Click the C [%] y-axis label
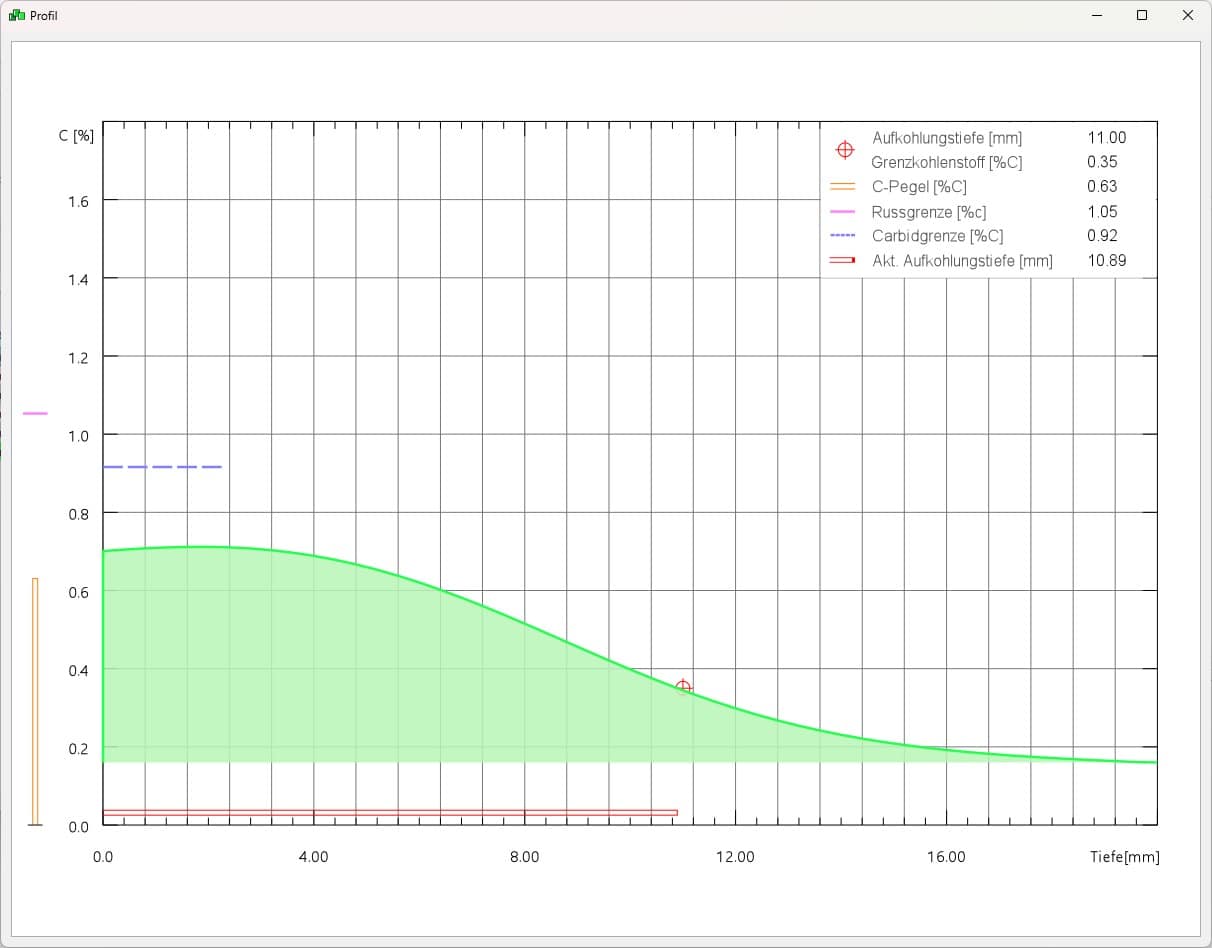This screenshot has width=1212, height=948. tap(76, 136)
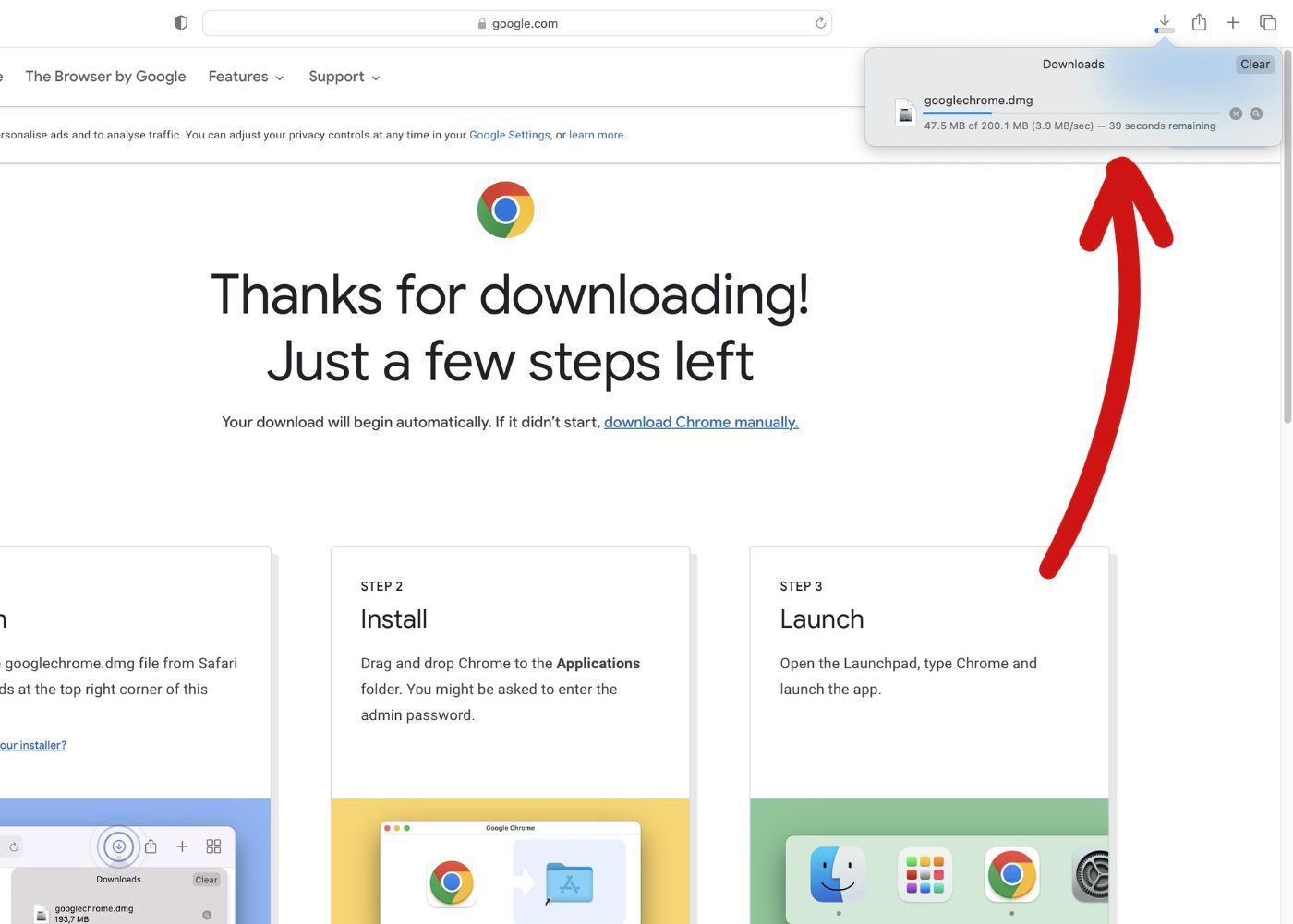Open the download Chrome manually link
The image size is (1293, 924).
tap(700, 422)
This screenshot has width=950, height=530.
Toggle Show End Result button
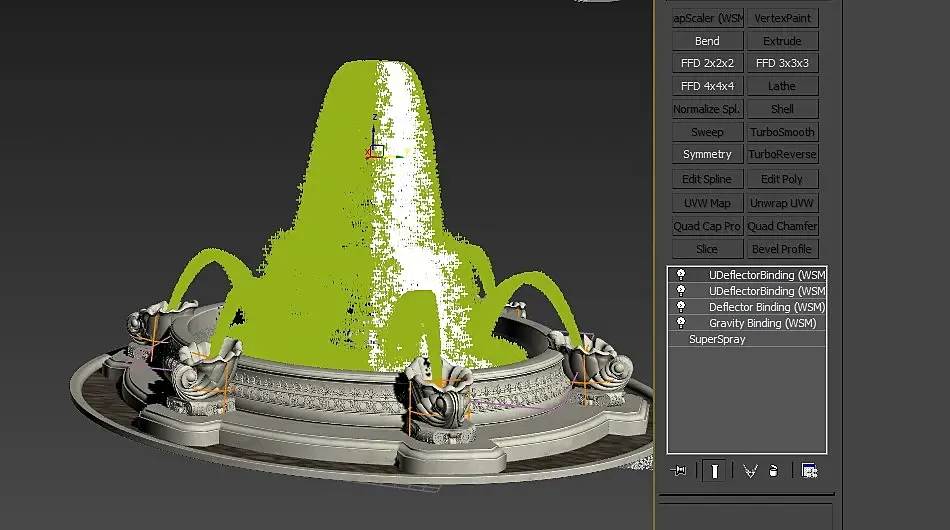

**EXERCISE DIRECTIONS:**
Please copy out every line of the rows above word for word, leaving out the pictures.

**EXERCISE OUTPUT:**
Click the C [%] y-axis label
This screenshot has width=1212, height=948. tap(76, 136)
Open the download Chrome manually link
The image size is (1293, 924).
tap(700, 422)
This screenshot has width=950, height=530.
Toggle Show End Result button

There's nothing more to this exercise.